═════ VORLIEGENDER AUSZUG ═════

1. Schau dir den "Radiator deines Civettas an, danach der H75, war das wirklich ein Upgrad? Nein.
2. Du hast Silent Wings gekauft? Diese sind nicht Radiator tauglich, da die Kühlrippen auf der H75 sehr Eng liegen und du daher hohen statischen Druch brauchst. Die Luft entweicht bei dir einfach durch den offenen Rand. Die Noiseblocker Black Silent Pro sind gute Radiator Lüfter, diese haben auch einen geschlossenen Rand.
3. Es hört sich so an als hättest du Tonnenweise WLP drauf geklatscht, du brauchst weniger als eine Erbse, 1/4 Erbse reicht aus, durch den Anpressdruch verteilt sich diese.

═════ AUFLISTUNG ═════

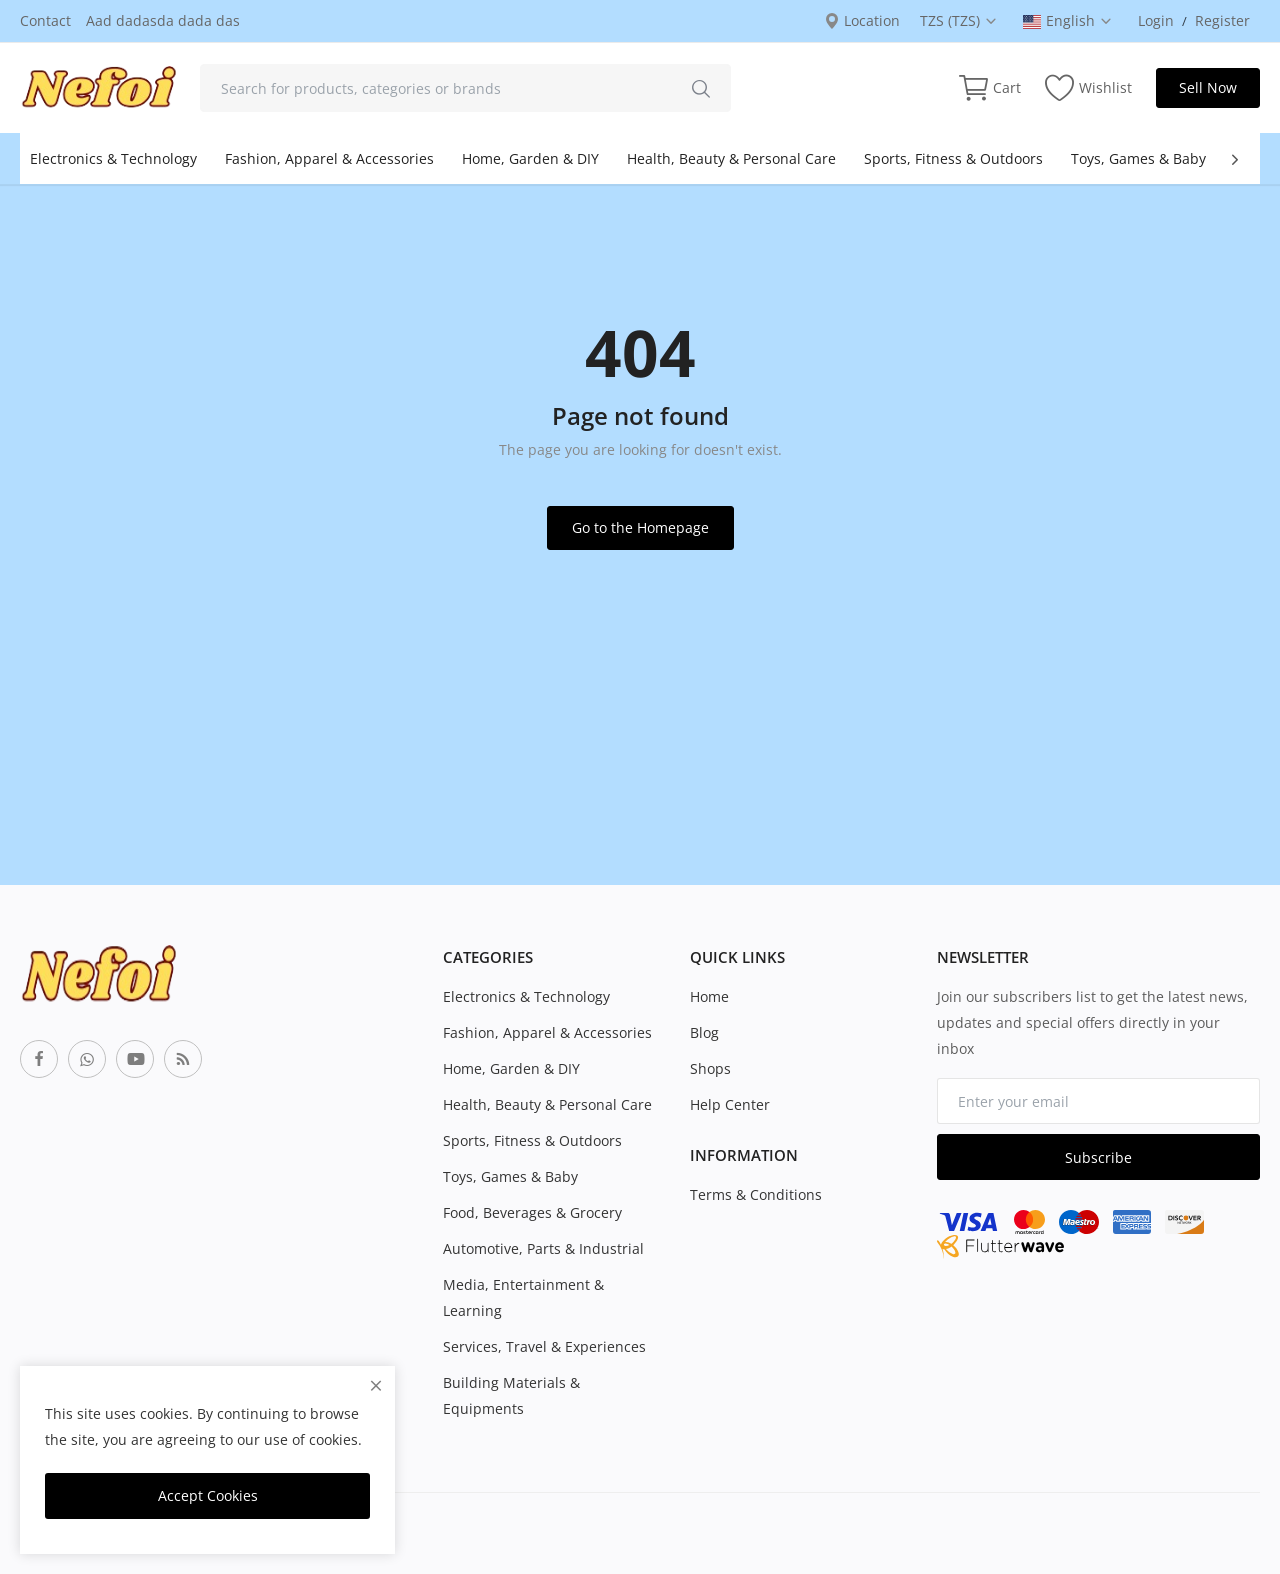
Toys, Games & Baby (1138, 158)
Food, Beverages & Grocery (532, 1212)
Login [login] (1156, 20)
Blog (704, 1032)
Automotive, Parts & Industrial (543, 1248)
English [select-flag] (1068, 20)
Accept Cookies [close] (208, 1495)
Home (709, 996)
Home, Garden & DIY (530, 158)
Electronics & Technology (113, 158)
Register (1222, 20)
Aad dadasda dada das (163, 20)
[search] (701, 88)
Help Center (730, 1104)
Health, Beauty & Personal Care (731, 158)
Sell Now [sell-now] (1208, 87)
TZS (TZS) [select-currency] (959, 20)
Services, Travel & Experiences (544, 1346)
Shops (710, 1068)
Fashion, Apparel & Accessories (329, 158)
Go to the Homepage (640, 527)
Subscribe (1098, 1157)
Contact (45, 20)
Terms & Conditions (756, 1194)
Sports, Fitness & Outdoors (953, 158)
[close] (376, 1385)
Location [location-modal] (862, 20)
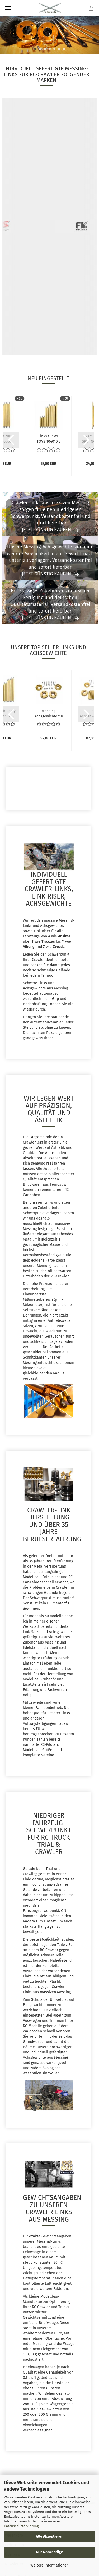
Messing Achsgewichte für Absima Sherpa (48, 713)
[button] (11, 440)
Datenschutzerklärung (21, 2526)
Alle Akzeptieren (49, 2536)
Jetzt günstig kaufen (46, 530)
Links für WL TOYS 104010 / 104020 (49, 438)
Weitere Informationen (49, 2565)
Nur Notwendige (49, 2552)
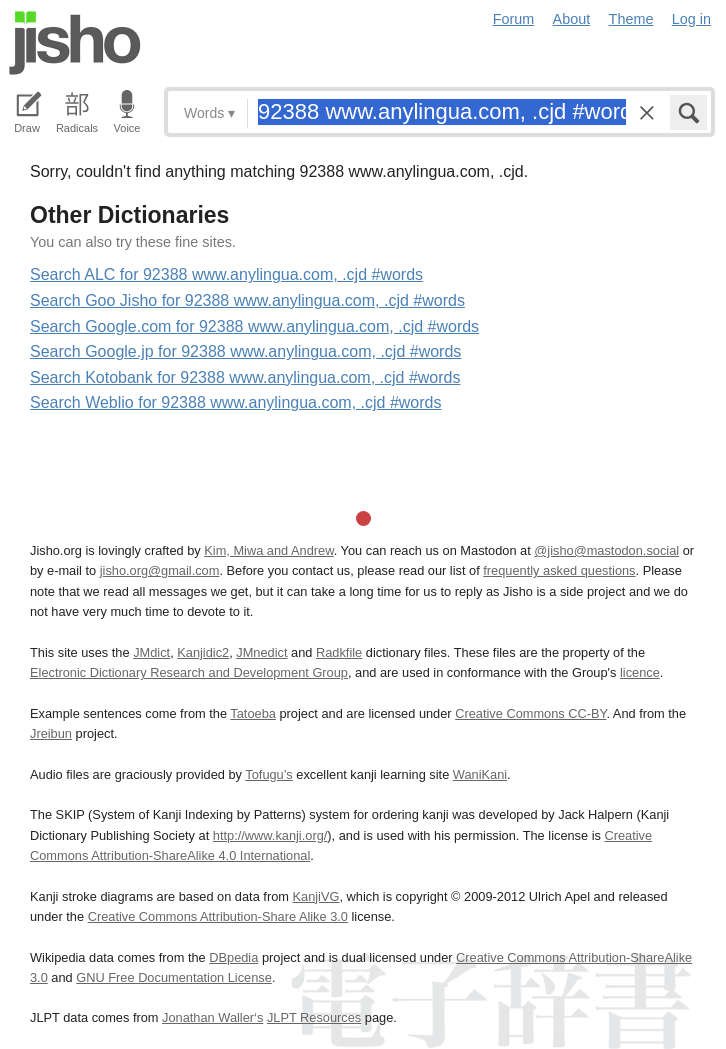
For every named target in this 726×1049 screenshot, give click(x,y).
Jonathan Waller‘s (212, 1017)
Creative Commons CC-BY (530, 713)
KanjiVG (315, 896)
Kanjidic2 (203, 652)
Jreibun (51, 733)
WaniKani (480, 774)
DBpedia (233, 957)
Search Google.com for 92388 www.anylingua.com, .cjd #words (254, 326)
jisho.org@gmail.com (160, 570)
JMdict (151, 652)
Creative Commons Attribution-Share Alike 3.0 (218, 916)
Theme (631, 19)
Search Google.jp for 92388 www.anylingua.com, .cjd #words (245, 351)
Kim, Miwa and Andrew (268, 550)
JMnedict (261, 652)
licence (640, 672)
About (572, 19)
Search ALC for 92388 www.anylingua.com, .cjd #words (226, 274)
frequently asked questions (559, 570)
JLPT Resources (314, 1017)
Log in (691, 19)
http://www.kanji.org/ (270, 835)
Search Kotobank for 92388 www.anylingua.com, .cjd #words (245, 377)
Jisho (75, 43)
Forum (514, 19)
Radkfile (339, 652)
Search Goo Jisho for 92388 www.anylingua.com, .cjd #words (247, 300)
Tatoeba (253, 713)
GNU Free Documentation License (174, 977)
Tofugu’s (268, 774)
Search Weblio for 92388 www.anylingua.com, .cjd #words (235, 402)
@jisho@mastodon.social (606, 550)
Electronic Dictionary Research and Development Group (189, 672)
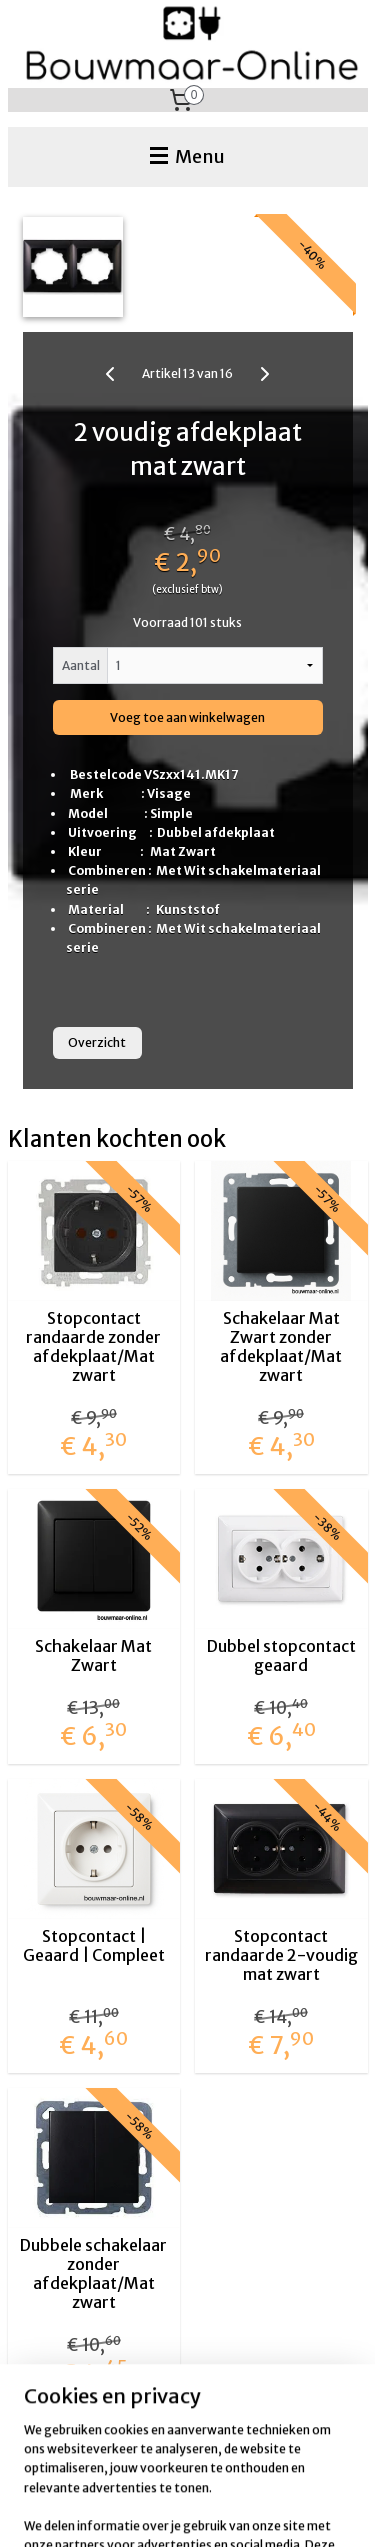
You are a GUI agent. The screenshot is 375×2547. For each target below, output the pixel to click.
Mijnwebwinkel (249, 2510)
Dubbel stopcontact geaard (281, 1655)
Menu (187, 156)
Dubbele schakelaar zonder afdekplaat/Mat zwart (93, 2273)
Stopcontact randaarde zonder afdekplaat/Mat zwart (93, 1346)
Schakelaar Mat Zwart (93, 1655)
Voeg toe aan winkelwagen (187, 717)
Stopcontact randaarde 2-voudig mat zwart (281, 1954)
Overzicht (97, 1042)
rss (277, 2477)
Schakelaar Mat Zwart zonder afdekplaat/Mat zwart (281, 1346)
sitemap (239, 2477)
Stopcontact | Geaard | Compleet (94, 1945)
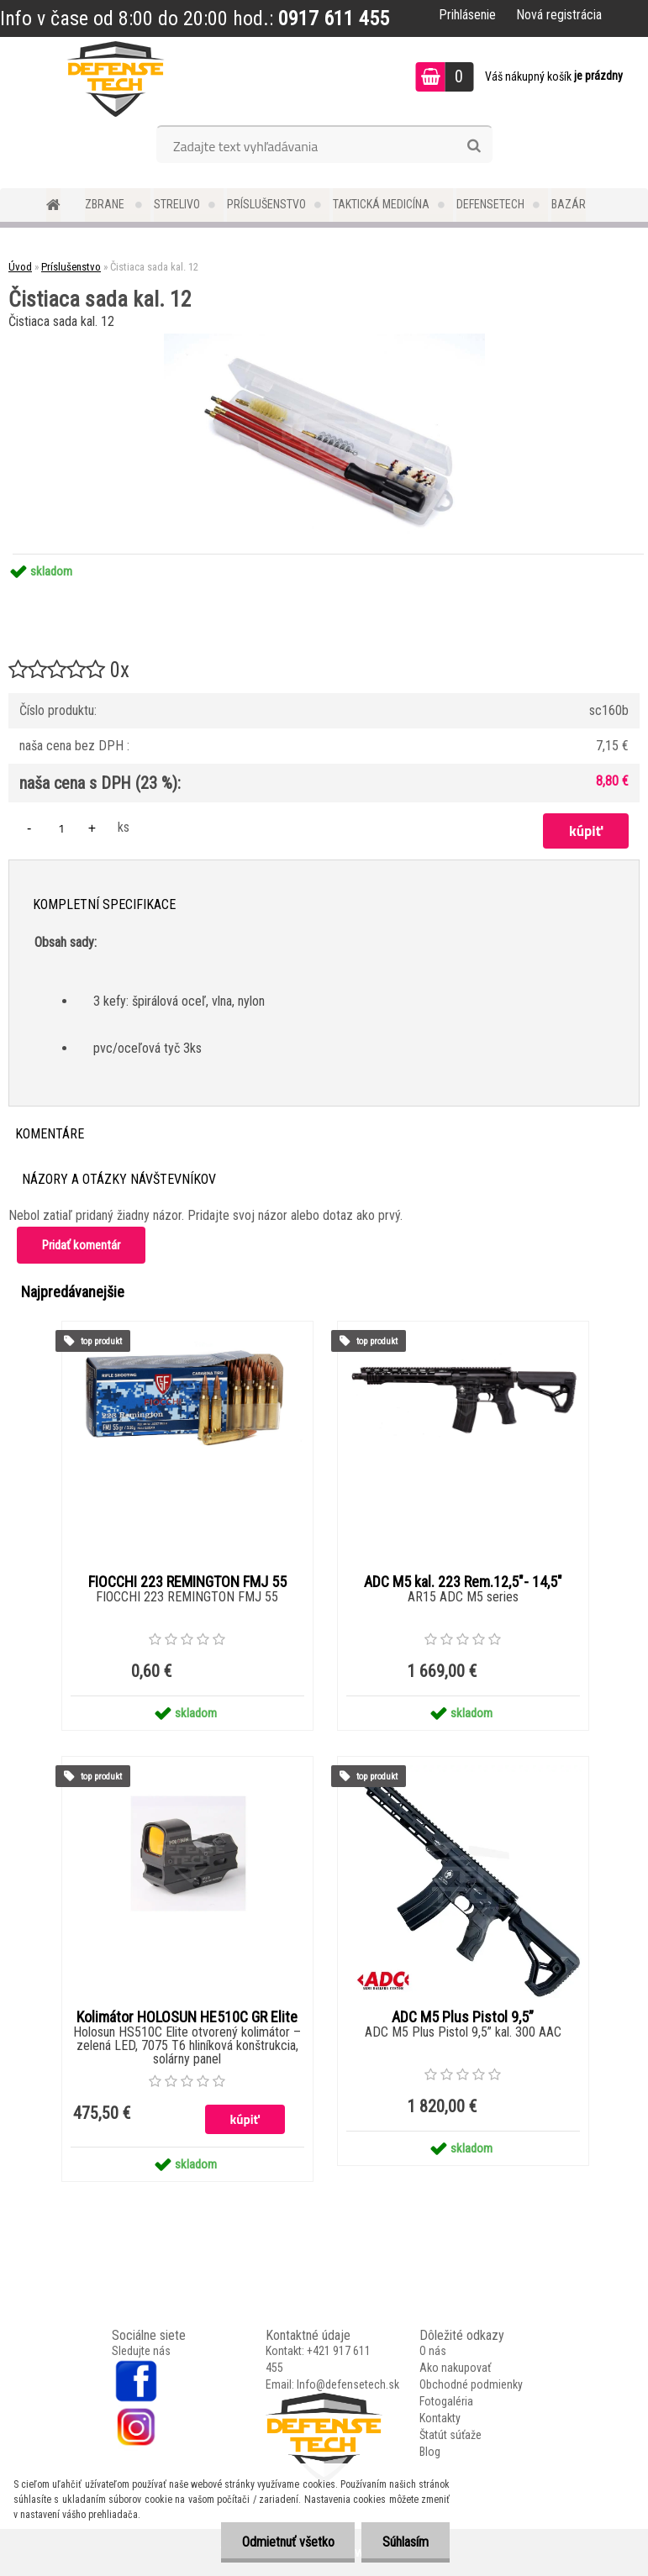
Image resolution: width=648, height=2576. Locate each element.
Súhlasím (405, 2542)
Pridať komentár (81, 1245)
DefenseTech (490, 204)
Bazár (568, 204)
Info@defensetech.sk (348, 2384)
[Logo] (115, 79)
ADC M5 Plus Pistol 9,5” (463, 2017)
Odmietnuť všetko (287, 2542)
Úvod (20, 266)
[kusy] (61, 828)
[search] (473, 146)
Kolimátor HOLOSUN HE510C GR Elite (187, 2017)
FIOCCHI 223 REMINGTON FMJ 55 (187, 1582)
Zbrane (106, 204)
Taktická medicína (381, 204)
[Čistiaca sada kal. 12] (324, 340)
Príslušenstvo (266, 204)
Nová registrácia (559, 15)
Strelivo (177, 204)
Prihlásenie (467, 15)
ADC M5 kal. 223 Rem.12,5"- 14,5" (463, 1582)
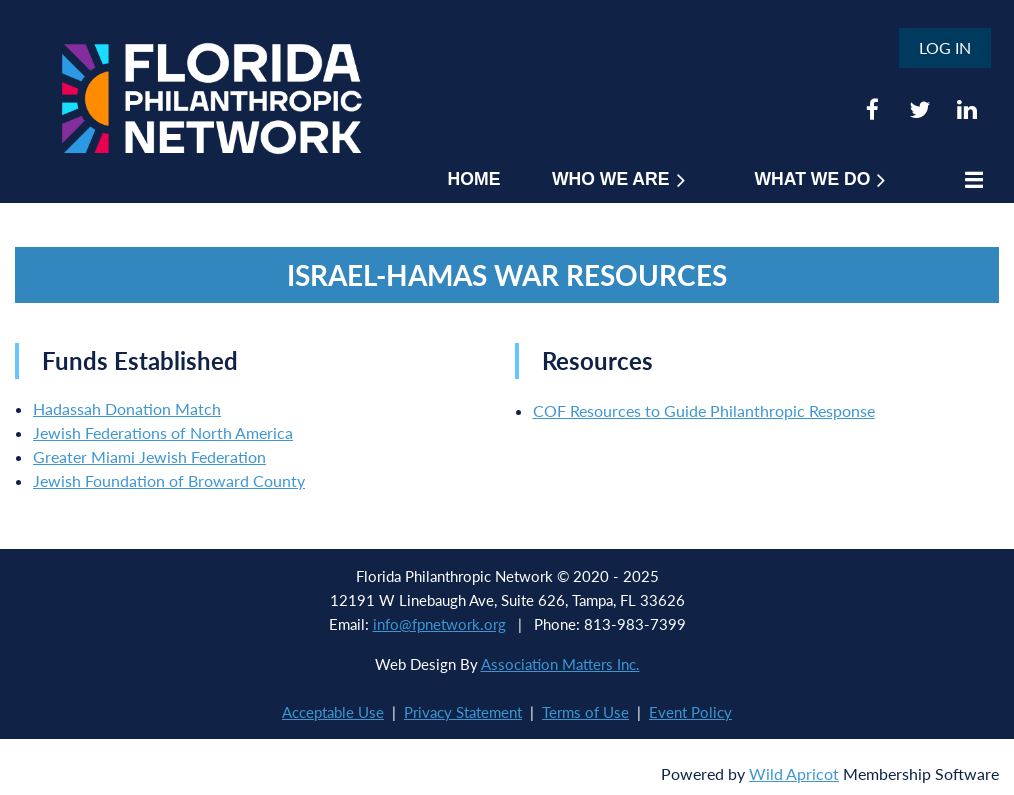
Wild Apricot (794, 773)
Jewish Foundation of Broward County (169, 480)
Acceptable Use (333, 712)
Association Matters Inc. (560, 664)
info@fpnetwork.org (439, 624)
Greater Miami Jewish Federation (149, 456)
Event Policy (690, 712)
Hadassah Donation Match (127, 408)
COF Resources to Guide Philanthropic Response (704, 410)
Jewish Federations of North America (163, 432)
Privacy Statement (463, 712)
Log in (945, 47)
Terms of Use (585, 712)
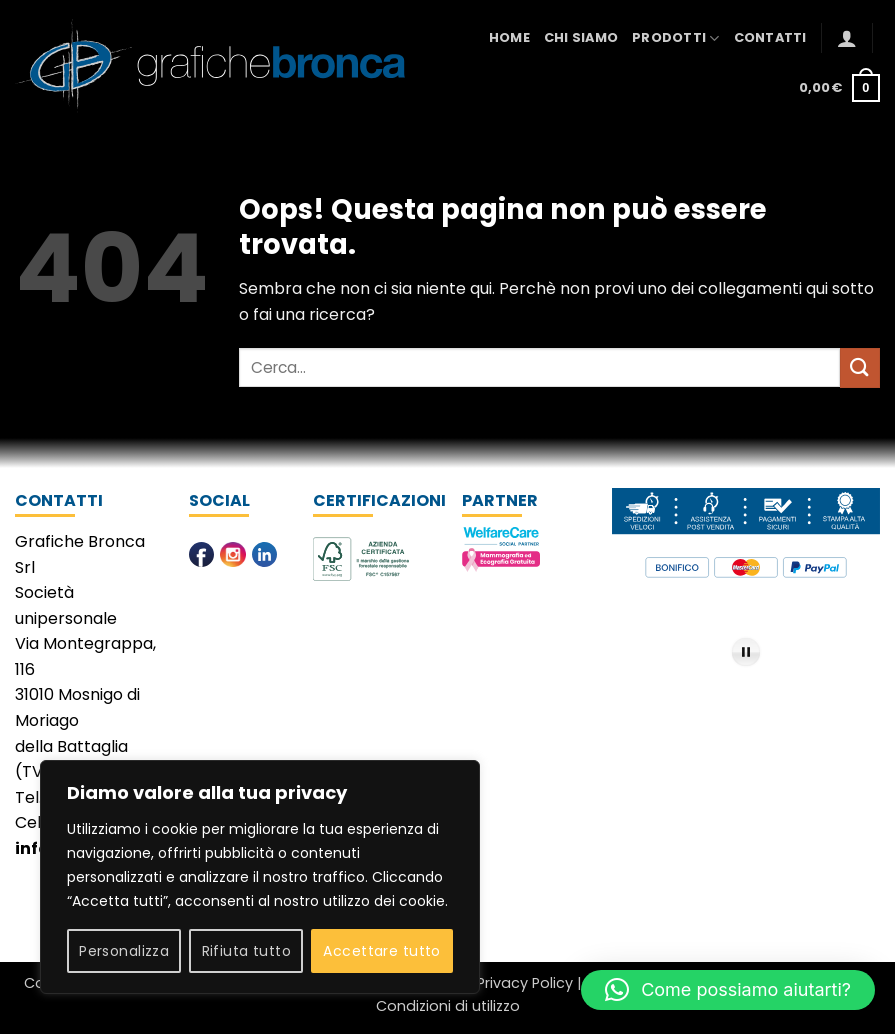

═════

• _GESTELLTE AUFGABE_:
Übertrage den Satz „Die Noiseblocker Black Silent Pro sind gute Radiator Lüfter, diese haben auch einen geschlossenen Rand.“ aus dem Forumsbeitrag über die Kühlung ins Englische. Stütze dich ausschließlich auf den Forumsbeitrag.

• _SCHRIFTLICHE ANTWORT_:
The Noiseblocker Black Silent Pro are good radiator fans, and they also have a closed rim.